Conte as linhas do material que contêm a palavra "pixels", diferenciando maiúsculas de minúsculas. Responda apenas com o número.

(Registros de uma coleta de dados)
.....

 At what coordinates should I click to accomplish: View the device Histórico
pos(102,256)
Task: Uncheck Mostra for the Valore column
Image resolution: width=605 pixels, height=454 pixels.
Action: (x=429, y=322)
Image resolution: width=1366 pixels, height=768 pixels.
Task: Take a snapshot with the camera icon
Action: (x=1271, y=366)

.....

▸ Resposta à tarefa
2